■ MATERIAL SUPPLIED ■
==================================================
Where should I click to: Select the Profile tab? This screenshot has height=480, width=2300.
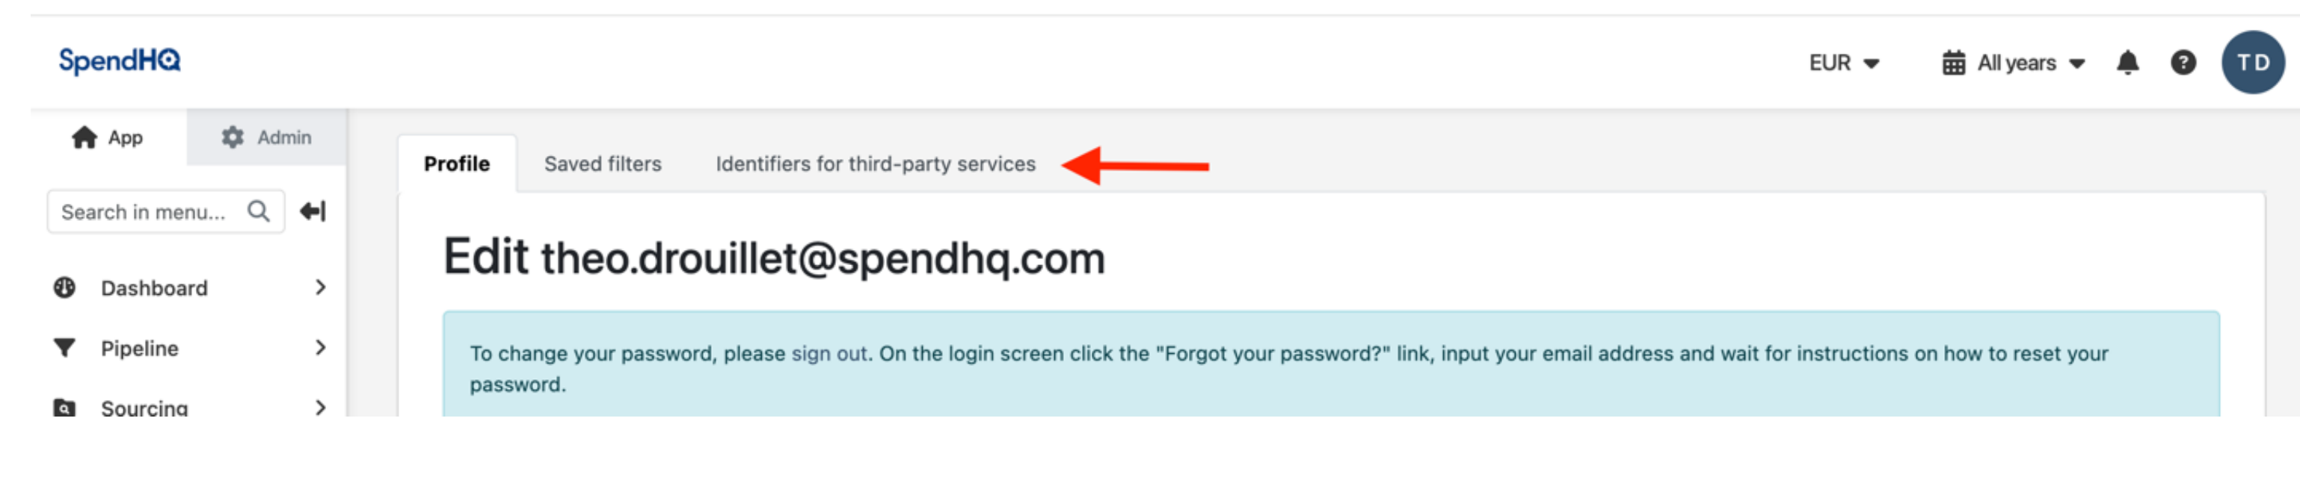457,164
==================================================
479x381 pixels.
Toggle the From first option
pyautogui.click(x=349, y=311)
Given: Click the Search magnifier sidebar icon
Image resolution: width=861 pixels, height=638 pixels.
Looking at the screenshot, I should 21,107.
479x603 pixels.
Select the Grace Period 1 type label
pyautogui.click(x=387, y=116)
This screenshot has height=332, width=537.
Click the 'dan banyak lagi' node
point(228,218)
==================================================
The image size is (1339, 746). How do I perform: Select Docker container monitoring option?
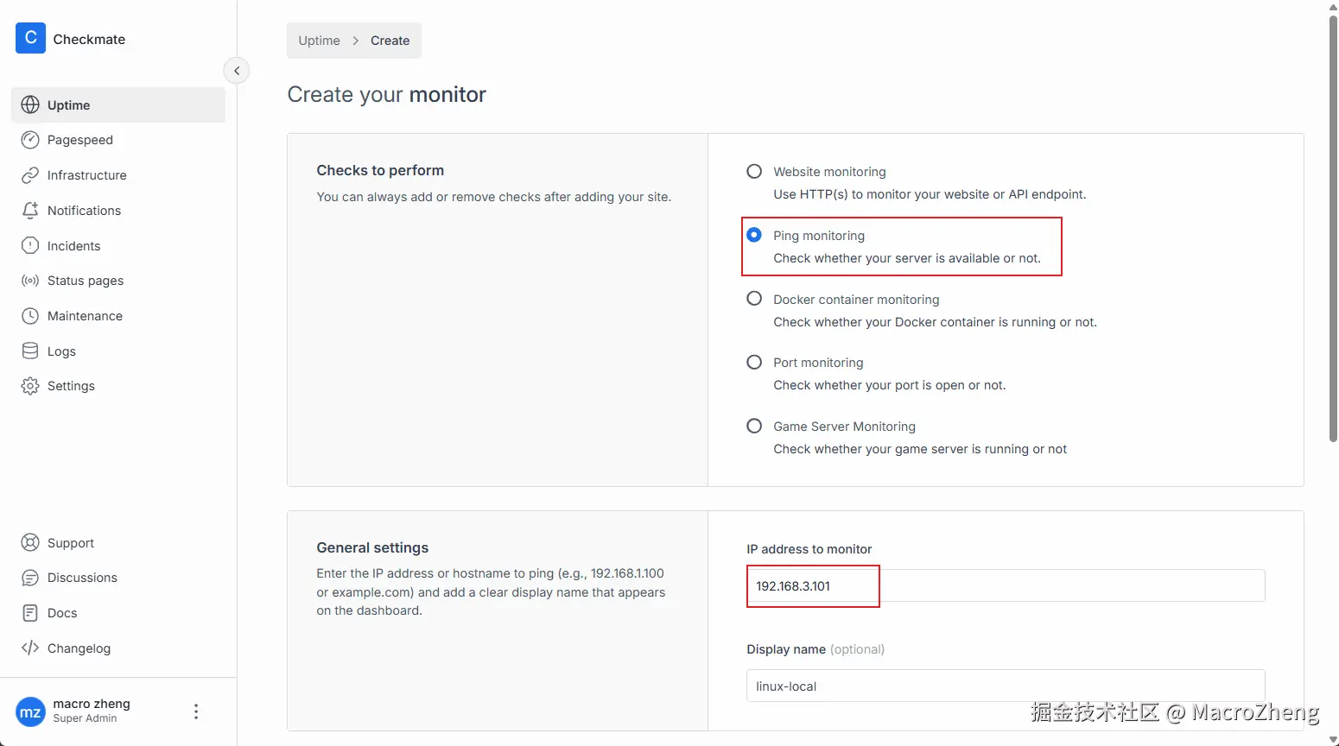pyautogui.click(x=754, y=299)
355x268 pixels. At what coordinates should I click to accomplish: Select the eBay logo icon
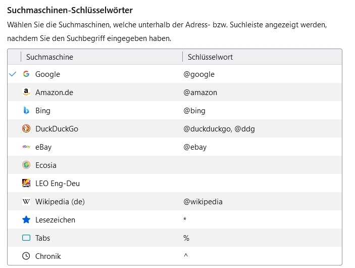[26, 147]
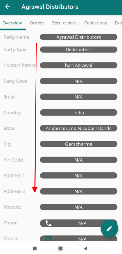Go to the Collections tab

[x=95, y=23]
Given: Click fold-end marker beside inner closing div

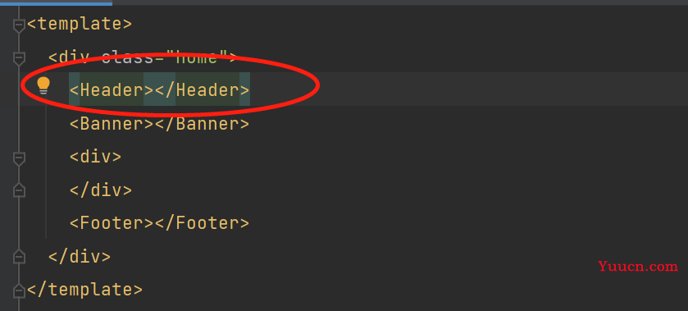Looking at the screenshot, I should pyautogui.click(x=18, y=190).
==================================================
■ PROBLEM TO WORK ON ■
Taking the line with "Given: Click the" as the first and the line with "This screenshot has height=332, width=537." as the last, retype that stretch of the data above exactly, with no other lines.

■ WRITTEN RESPONSE ■
Given: Click the Search magnifier sidebar icon
Image resolution: width=861 pixels, height=638 pixels.
Looking at the screenshot, I should 21,107.
479x603 pixels.
Select the Grace Period 1 type label
pyautogui.click(x=387, y=116)
This screenshot has height=332, width=537.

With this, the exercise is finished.